When scientists build a phylogeny of a protein family, they calculate how the currently existing sequences came to be, Ando said. In that process, they have to estimate what happened in the past to get the sequences that exist now.
The researchers calculated the RNR phylogeny by gathering a dataset of more than 100,000 sequences and curating down to a computationally tractable dataset of 6,779 sequences while maintaining the diversity of the entire family, Burnim said. The sequences range in length from about 400 to 1,100 amino acids. Using models of how amino acids mutate, they compared the sequences with each other to determine when they diverged.
From this work, the researchers discovered a new distinct group of RNRs that would explain how two different adaptations to oxygen on Earth emerged within this protein family.
They used small-angle X-ray scattering at the Cornell High Energy Synchrotron Source, cryogenic-electron microscopy at the Cornell Center for Materials Research and the artificial intelligence program AlphaFold2 to study the RNR from Synechococcus phage S-CBP4, a virus that infects a cyanobacterium, Xu said.

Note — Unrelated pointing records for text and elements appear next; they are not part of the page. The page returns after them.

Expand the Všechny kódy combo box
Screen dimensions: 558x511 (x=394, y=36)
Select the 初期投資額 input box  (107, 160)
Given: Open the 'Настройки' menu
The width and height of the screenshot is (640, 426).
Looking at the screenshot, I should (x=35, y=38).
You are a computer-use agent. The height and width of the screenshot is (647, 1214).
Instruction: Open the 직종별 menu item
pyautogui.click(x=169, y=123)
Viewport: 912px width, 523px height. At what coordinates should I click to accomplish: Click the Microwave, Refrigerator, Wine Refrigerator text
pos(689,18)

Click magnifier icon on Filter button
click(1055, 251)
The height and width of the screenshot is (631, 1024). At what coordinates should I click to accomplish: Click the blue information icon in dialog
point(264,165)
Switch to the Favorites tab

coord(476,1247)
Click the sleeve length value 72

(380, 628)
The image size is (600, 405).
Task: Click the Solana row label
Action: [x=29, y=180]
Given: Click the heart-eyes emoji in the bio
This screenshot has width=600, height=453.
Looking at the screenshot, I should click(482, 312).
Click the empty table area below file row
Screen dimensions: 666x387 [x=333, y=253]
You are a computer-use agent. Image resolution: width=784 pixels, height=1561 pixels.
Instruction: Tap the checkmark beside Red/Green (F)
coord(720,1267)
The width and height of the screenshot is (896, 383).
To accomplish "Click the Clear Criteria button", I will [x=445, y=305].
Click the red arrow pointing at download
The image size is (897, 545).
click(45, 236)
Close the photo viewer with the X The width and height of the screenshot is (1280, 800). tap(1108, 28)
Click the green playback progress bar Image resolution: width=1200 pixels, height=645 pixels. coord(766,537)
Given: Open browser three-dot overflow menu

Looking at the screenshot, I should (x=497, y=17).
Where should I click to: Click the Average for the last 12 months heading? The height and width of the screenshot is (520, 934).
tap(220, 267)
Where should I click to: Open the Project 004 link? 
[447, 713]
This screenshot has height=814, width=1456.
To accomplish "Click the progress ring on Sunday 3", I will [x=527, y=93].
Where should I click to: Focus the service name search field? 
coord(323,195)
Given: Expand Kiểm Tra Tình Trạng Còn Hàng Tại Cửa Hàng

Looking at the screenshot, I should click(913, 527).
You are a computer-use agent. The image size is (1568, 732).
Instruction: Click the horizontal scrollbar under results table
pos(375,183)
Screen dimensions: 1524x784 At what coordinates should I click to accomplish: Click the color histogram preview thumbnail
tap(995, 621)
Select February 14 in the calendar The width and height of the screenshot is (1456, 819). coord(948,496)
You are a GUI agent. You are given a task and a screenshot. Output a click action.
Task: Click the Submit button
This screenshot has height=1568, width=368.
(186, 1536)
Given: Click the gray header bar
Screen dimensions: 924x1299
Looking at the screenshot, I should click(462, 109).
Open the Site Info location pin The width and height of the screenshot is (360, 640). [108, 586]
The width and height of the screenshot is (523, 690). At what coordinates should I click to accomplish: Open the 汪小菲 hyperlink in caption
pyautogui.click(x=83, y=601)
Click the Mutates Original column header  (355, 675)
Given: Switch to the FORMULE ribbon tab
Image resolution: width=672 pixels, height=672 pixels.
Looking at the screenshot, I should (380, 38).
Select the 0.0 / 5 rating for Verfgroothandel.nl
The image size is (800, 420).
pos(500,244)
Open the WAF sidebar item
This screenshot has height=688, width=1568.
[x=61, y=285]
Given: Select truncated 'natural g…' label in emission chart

“When we calculated the RNR family tree, it turned out that there was a branch of RNRs that we didn’t know was a distinct lineage,” Ando said. “This branch included sequences from marine organisms including cyanophages. Our characterization of one of the sequences suggests that there was an early adaptation to oxygen. The cyanophage connection was interesting because it suggests that their hosts (cyanobacteria) were around at the same time, and cyanobacteria are credited for oxygenating the Earth.”
The findings support the idea that molecular adaptations to oxygen occurred much earlier than the large-scale environmental changes to the planet, as dated by geochemical records, Ando said.
This first-ever unified evolutionary model for all classes of RNRs could offer many future directions for the field, Xu said.
Ando plans to use the same approach to study how enzymes with the same overall structure evolved to catalyze totally different chemical reactions.
This research was supported by the National Science Foundation, the National Institute of General Medical Sciences, the National Institutes of Health and by New York state’s Empire State Development Corporation.
Kate Blackwood is a writer for the College of Arts and Sciences.